Supermarket Watch supports local food struggles
FIAN contributes to a recently expanded monthly bulletin about developments on food retail and distribution around the world alongside GRAIN and StreetNet International in support of small farmers and food producers, street and market vendors and cross-border traders.
Supermarket Watch began a decade ago at a time when supermarkets and convenience store chains were expanding faster in Asia than anywhere else in the world and rapidly changing the face of Asian food markets. They undermined the region's long tradition of fresh food markets, which provide consumers everywhere in Asia with vegetables, fruits, meat, fish and all kinds of healthy, prepared foods, and were supported by government policies to support that growth.

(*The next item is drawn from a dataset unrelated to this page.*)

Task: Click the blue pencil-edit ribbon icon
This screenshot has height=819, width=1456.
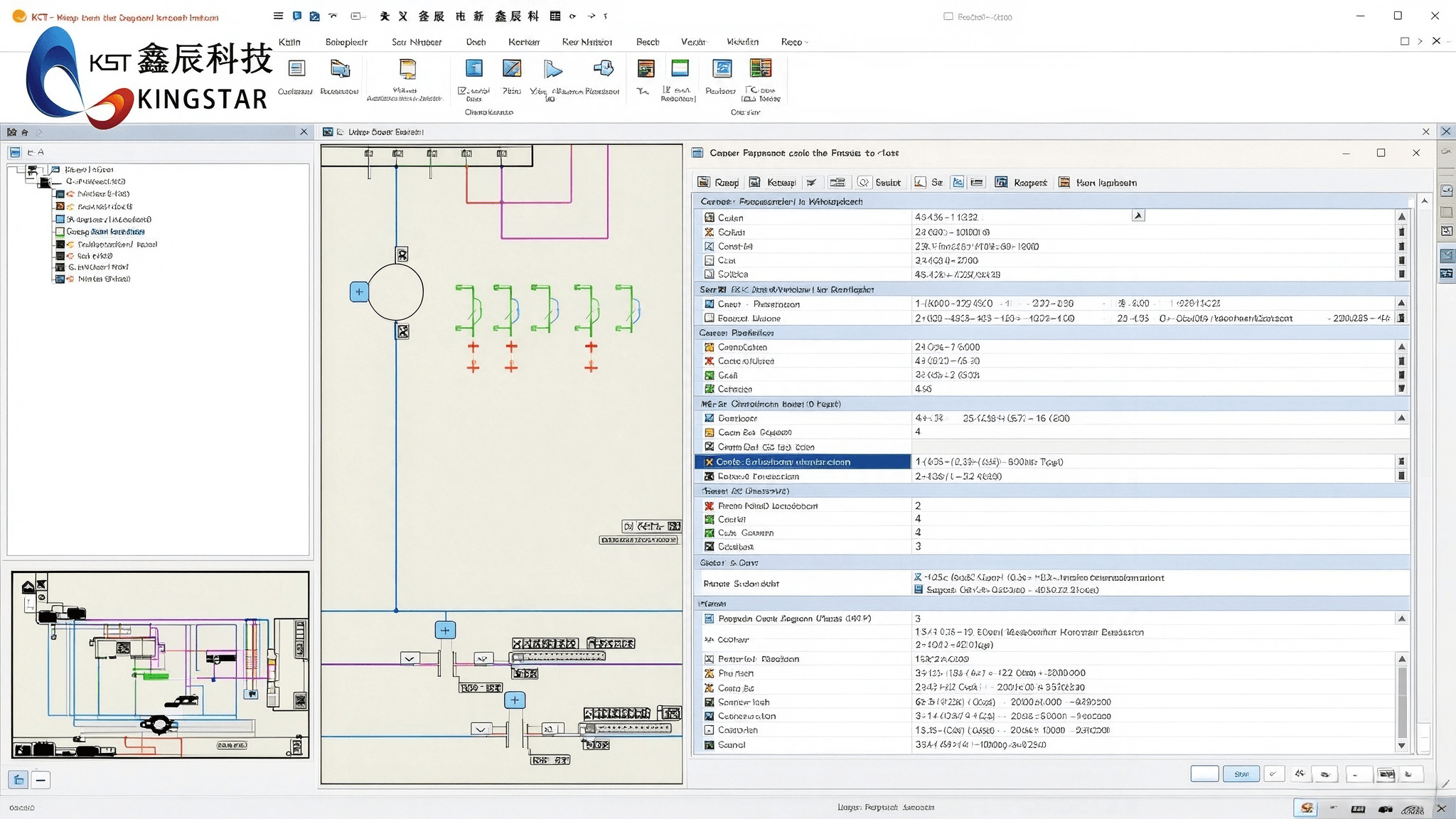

The supermarketisation of food markets is now well advanced in the Americas and Europe, and is slowly spreading in Africa, from South Africa and a few countries in North Africa to the rest of the continent, prompting an expansion of this bulletin's scope by its editors and authors in GRAIN, FIAN International and StreetNet International.
Supermarkets do not just push out traditional, local markets. They have dramatic impacts on people's diets and the ways in which foods are produced. They marginalize locally produced food and encourage the consumption of ultra-processed “food products”. In countries such as Mexico, where supermarkets and convenience stores have taken over food markets, we see a paradox where millions of people suffer from hunger or malnutrition while at the same time millions of others are affected by obesity, diabetes and other food-related illnesses.
Fortunately, there is a growing, strong resistance to this supermarket expansion. People in different places around the world are organizing to defend food distribution systems and local markets that are rooted in the community. They are taking actions against laws and regulations that undermine the presence of fresh food markets and harass and criminalize street and market vendors. Public markets that were once a decentralized space for street and market traders, have become battlegrounds for economic justice and livelihood.
In this context, we believe it is critical to share information emanating from the struggles of small farmers and food producers, street and market vendors, and cross-border traders around the world and to deepen connections between these struggles to help foster a global movement.
We hope the bulletin will continue to serve as a tool for social movements in defense of food sovereignty!